Had been dubbed as the “Frankenstorm” since it arrived in U.S. territorial waters, does the exorbitant insurance payouts of Tropical Storm Sandy’s devastation be the nasty October Surprise for all insurance companies concerned?
By: Ringo Bones
As Tropical Storm Sandy, despite being classified as a “mere” Category I Hurricane since it arrived in U.S. territorial waters, it had since been dubbed Frankenstorm by the press and is fast becoming the meteorological phenomena of the decade as it sparked scientific interest as the preexisting weather in the East Coast of the United States conspired to create a thousand-mile-wide “perfect storm” hitherto unseen since meteorological records began. While the “famed” storm is still strengthening, will Tropical Storm Sandy be the October Surprise to the insurance companies concerned currently still ill prepared to cough-up monstrous pay-outs?

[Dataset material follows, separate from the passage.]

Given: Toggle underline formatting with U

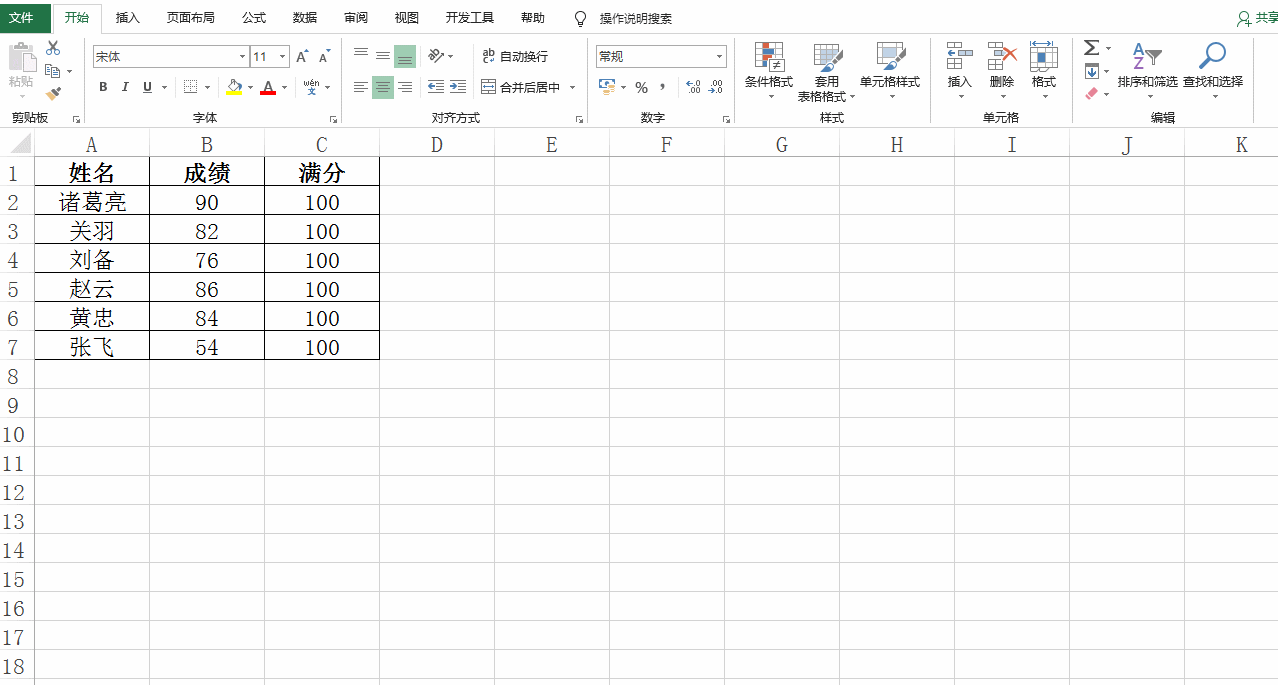Looking at the screenshot, I should point(146,88).
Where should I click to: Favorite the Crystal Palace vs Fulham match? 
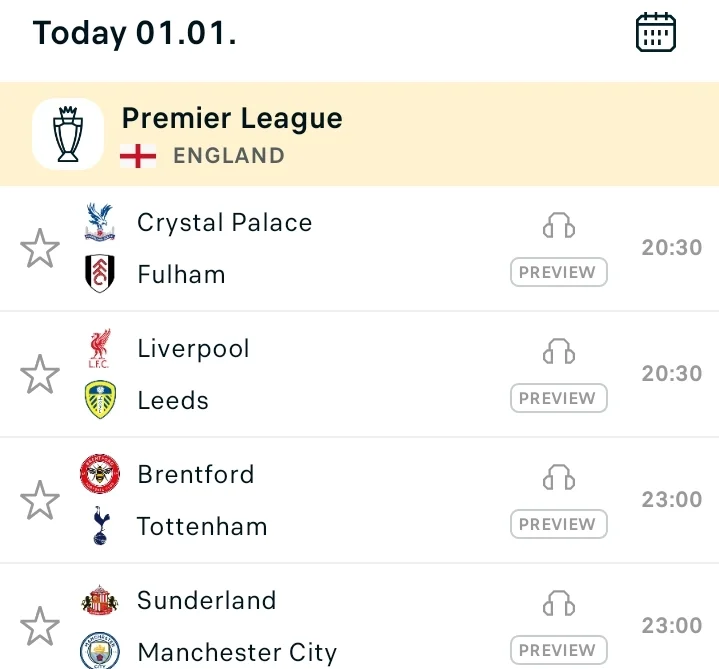pos(40,248)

“Super-Storm” Sandy’s devastation had indeed been unprecedented so far in the U.S. East Coast. Though tragic deaths in such natural disasters is considered one death too many, Sandy’s death toll had reached 20 in the United States as it claimed 69 lives when it hit the Caribbean last week – with Haiti, Jamaica and Cuba being the hardest hit. Even Cuban president Raul Castro is still visiting the other far-flung areas in Cuba devastated last week by Tropical Storm Sandy. And don't forget the actuarial cost of those hundreds of commercial scheduled flights in the US East Coast that had to be cancelled in the wake of Tropical Storm Sandy. Though from an actuarial perspective, the frequency of occurrence of such once-in-a-lifetime "perfect storms" / "Frankenstorms" are still exceedingly rare.
With insurance payouts via flood insurance and storm damage insurance claims alone projected to reach well over 20 billion US dollars, Tropical Storm Sandy managed to close the New York Stock Exchange for two days now. The last time the NYSE was closed for this length of time was back in 1888. In terms of infrastructure damage, the state of New York could be the hardest hit so far as the New York City’s subway system are now flooded by as much as 4 feet of seawater and most of its power grid had been shut down by Sandy. It even caused a fire in Queens, New York that destroyed 50 homes while neighboring states, like New Jersey, had been brought to a virtual standstill when storm surges flooded main roads making them impassable by conventional road vehicles.